Even monkeys do it

It all started back in the 1960s, when ape-watching anthropologists, Drs. Jane Goodall and Richard Wrangham, observed chimps foraging for a specific variety of leaf, which they consumed whole while wrinkling their noses in presumed disgust. Subsequent study showed that the leaves contained a powerful anti-parasitic compound.

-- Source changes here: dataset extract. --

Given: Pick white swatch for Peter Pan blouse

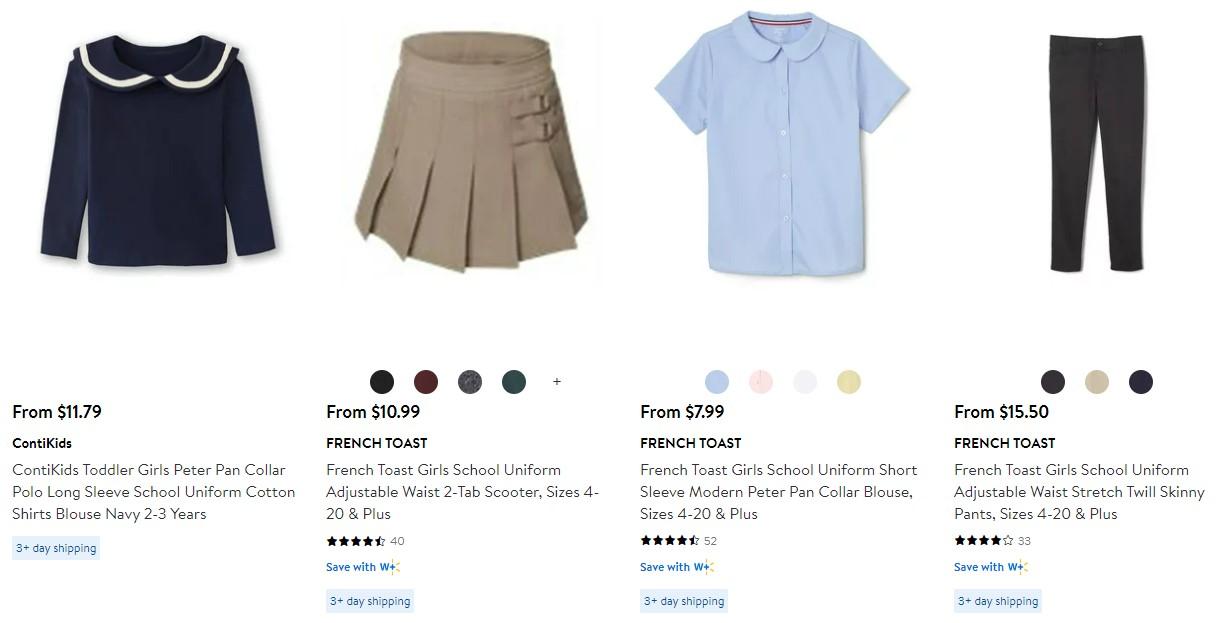Looking at the screenshot, I should tap(805, 382).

A similar observation followed in 1987 by Dr. Michael Huffman from the University of Kyoto. During his year of living in the jungles of Tanzania, he observed chimpanzees in their native habitat. On one unexpected morning, he observed a female chimp, Chausiku:

Chausiku goes directly to and sits down in front of a shrub and pulls down several new growth branches about the diameter of my little finger. She places them all on her lap and removes the bark and leaves of the first branch to expose the succulent inner pith. She then bites off small portions and chews on each for several seconds at a time. By doing this, she makes a conspicuous sucking sound as she extracts and swallows the juice, spitting out most of the remaining fiber. This continues for 17 minutes, with short breaks as she consumes the pith of each branch in the same manner.”

Dr. Michael Huffman’s description of Chausiku documents a fascinating example of animal self-medication what some call "zoopharmacognosy."
In this instance, the chimpanzee, weak, clutching her back in pain, and listless, was ingesting the leaves of the plant, Vernonia amygdalina, to purge an intestinal parasite. She recovered by the next morning.

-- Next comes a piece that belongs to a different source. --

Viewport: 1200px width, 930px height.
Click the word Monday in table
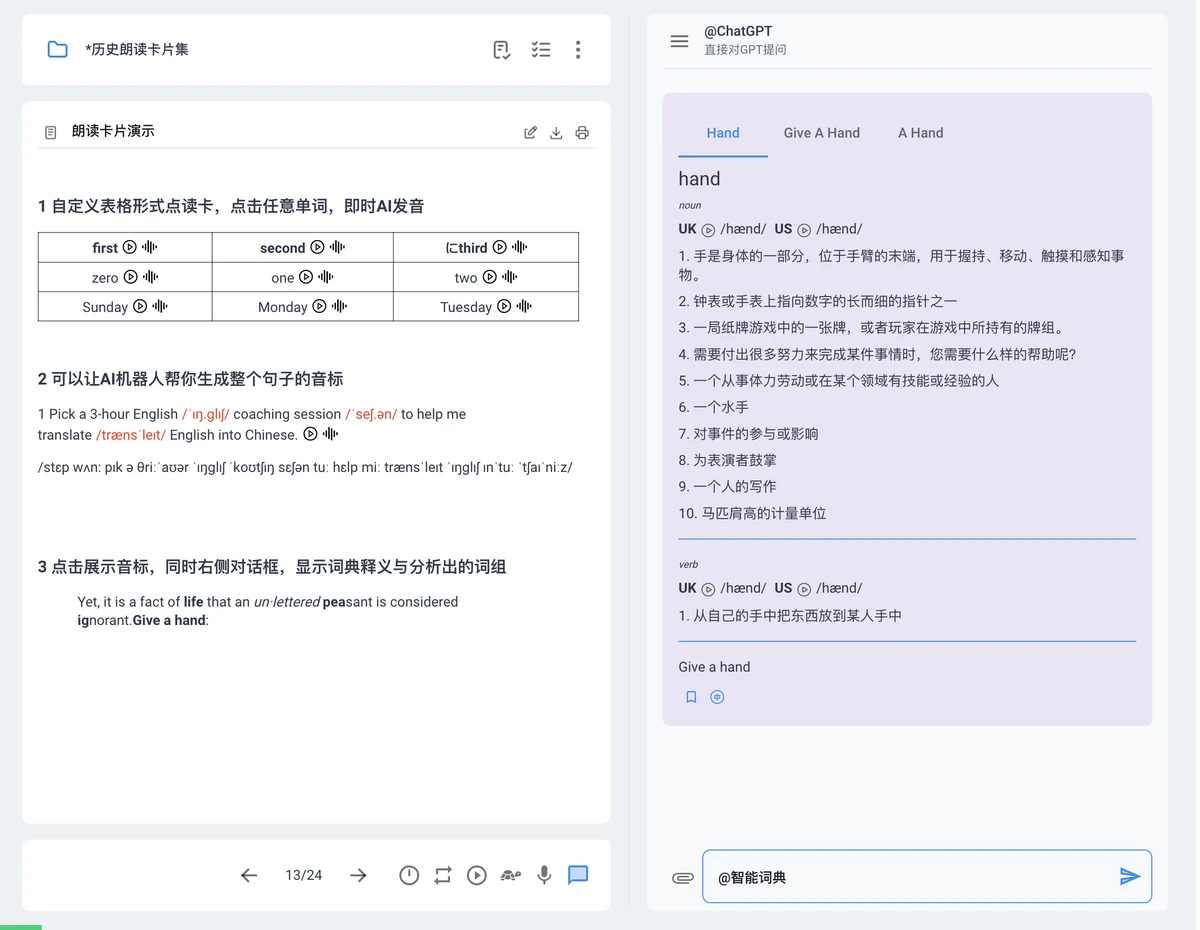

Vernonia leaves have since been found to contain over a dozen potential anti-parasitic compounds. Chimps in this region commonly suffer infestations of parasites like Strongyloides fuelleborni (thread worm), Trichuris trichiura (whip worm), and Oesophagostomum stephanostomum (nodular worm). They have somehow stumbled onto a treatment that they administer themselves.

Chimpanzees have inhabited earth for over 6 million years. Who knows how long they and other primates have practiced some form of self-medication.

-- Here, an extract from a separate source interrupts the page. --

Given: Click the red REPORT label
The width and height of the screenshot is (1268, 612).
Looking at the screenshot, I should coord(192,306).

If chimpanzees can do it, I believe that we, as human primates, can also practice a similar form of self-directed health--homopharmacognosy?

Image courtesy Wikipedia

Comments (6) -

  • Scott Miller

    4/23/2009 7:03:00 PM |

    Fascinating post.  Thank you, Dr. Davis.

    In the same way, Native Americans, Australian Aboriginals, Indians, Chinese, and so many other long-standing cultures also have developed an acute understanding of local phyto-medication. Then, when modern science emerged, much of this cultural wisdom was discarded and/or re-branded as unproven or snake oil medication.

    In the last 20 or so years, though, a lot of these medicinal plants have been redeemed by modern science, like turmeric, green tea and pine bark.

    It's too bad we don't have a more integrated system of medicine, researching and embracing both the old and the new.

  • Scott W

    4/23/2009 9:14:00 PM |

    We actually have self-medication occuring in modern culture, but the intent is 180 degrees reversed from our ancestors: we intentionlly ingest substances of known or suspected toxicity when we feel healthy. Then we switch to prescribed drugs to undo what we did to ourselves in the first place.

    Scott W

  • Dr. William Davis

    4/24/2009 1:49:00 AM |

    Scott and Scott--

    Well said!

  • Rick

    4/24/2009 5:12:00 AM |

    Dr Davis,
    I've always been surprised by the willingness of non-mainstream cardiologists to recommend supplements such as L-carnitine or coenzyme Q-10  but not herbs. Does this post mean your thinking has shifted on this?

  • vin

    4/24/2009 10:01:00 AM |

    Wonderful article. And great comments from Scott and Scott.

  • Dr. B G

    4/25/2009 3:54:00 AM |



    I love that! You ROCK Dr. Davis!